Schreiben Sie den vorliegenden Text über den steckengebliebenen Aufzug am Bahnhof Oranienburg vollständig und wortgetreu ab.

**VORLIEGENDER TEXT:**
══════════════════════════════

Eineinhalb Stunden lang war ein Paar mit zweijährigem Sohn in einem defekten Aufzug bei Eiseskälte eingeschlossen. Dann half die Feuerwehr. Aber das war noch nicht das Ende der Geschichte. Eigentlich soll Hilfe deutlich schneller kommen.

Sie drückten am Bahnhof Oranienburg auf den Aufzugknopf, um vom Gleis mit ihrem zweijährigen Jungen im Kinderwagen zur Straße hinabzufahren. Doch als sie gerade noch die Füße von ein paar Leuten am Bahnsteig sahen, gab es einen Ruck. Der Lift stand. Kurzes Surren, dann Stille. Hängengeblieben im Aufzug bei minus sechs bis sieben Grad Außentemperatur. "Na ja", dachten Corinna Gödel und Klaus Winkler, "drücken wir mal den Notrufknopf, dann wird uns gewiss rasch jemand helfen." Doch es kam anders. Eineinhalb Stunden war das Paar am Sonntagmittag mit seinem kleinen Emilio in der eiskalten Kabine eingesperrt, bis schließlich die Oranienburger Berufsfeuerwehr kam und sie befreite. Bemerkbar machen konnten sie sich nicht. Sie steckten bis auf den schmalen Sehschlitz im Schacht.

"Ist ja kalt wie Hund", bedauert der Wehrführer die Eingeschlossenen

Der stellvertretende Wehrführer Manfred Gellert bestätigte am Montag den Einsatz und war, als ihn der Tagesspiegel erreichte, erneut "auf 180". Denn er kam gegen 11 Uhr gerade von einem weiteren Einsatz an genau demselben Aufzug. Wieder waren darin zwei Fahrgäste auf halber Strecke zwischen Bahnsteig und Straße hängen geblieben. "Auch diese beiden mussten sich länger als zehn Minuten gedulden", erzählt er . "Und froren bereits, ist ja auch kalt wie Hund."

══════════════════════════════

**BEREITGESTELLTE EINTRÄGE:**
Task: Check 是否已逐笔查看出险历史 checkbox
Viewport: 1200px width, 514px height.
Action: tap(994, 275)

══════════════════════════════

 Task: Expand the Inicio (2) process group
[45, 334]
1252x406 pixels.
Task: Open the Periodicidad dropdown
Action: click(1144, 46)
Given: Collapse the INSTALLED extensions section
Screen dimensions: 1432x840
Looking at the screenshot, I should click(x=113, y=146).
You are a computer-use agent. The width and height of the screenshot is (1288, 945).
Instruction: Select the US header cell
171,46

══════════════════════════════

**ANTWORT:**
Eineinhalb Stunden lang war ein Paar mit zweijährigem Sohn in einem defekten Aufzug bei Eiseskälte eingeschlossen. Dann half die Feuerwehr. Aber das war noch nicht das Ende der Geschichte. Eigentlich soll Hilfe deutlich schneller kommen.

Sie drückten am Bahnhof Oranienburg auf den Aufzugknopf, um vom Gleis mit ihrem zweijährigen Jungen im Kinderwagen zur Straße hinabzufahren. Doch als sie gerade noch die Füße von ein paar Leuten am Bahnsteig sahen, gab es einen Ruck. Der Lift stand. Kurzes Surren, dann Stille. Hängengeblieben im Aufzug bei minus sechs bis sieben Grad Außentemperatur. "Na ja", dachten Corinna Gödel und Klaus Winkler, "drücken wir mal den Notrufknopf, dann wird uns gewiss rasch jemand helfen." Doch es kam anders. Eineinhalb Stunden war das Paar am Sonntagmittag mit seinem kleinen Emilio in der eiskalten Kabine eingesperrt, bis schließlich die Oranienburger Berufsfeuerwehr kam und sie befreite. Bemerkbar machen konnten sie sich nicht. Sie steckten bis auf den schmalen Sehschlitz im Schacht.

"Ist ja kalt wie Hund", bedauert der Wehrführer die Eingeschlossenen

Der stellvertretende Wehrführer Manfred Gellert bestätigte am Montag den Einsatz und war, als ihn der Tagesspiegel erreichte, erneut "auf 180". Denn er kam gegen 11 Uhr gerade von einem weiteren Einsatz an genau demselben Aufzug. Wieder waren darin zwei Fahrgäste auf halber Strecke zwischen Bahnsteig und Straße hängen geblieben. "Auch diese beiden mussten sich länger als zehn Minuten gedulden", erzählt er . "Und froren bereits, ist ja auch kalt wie Hund."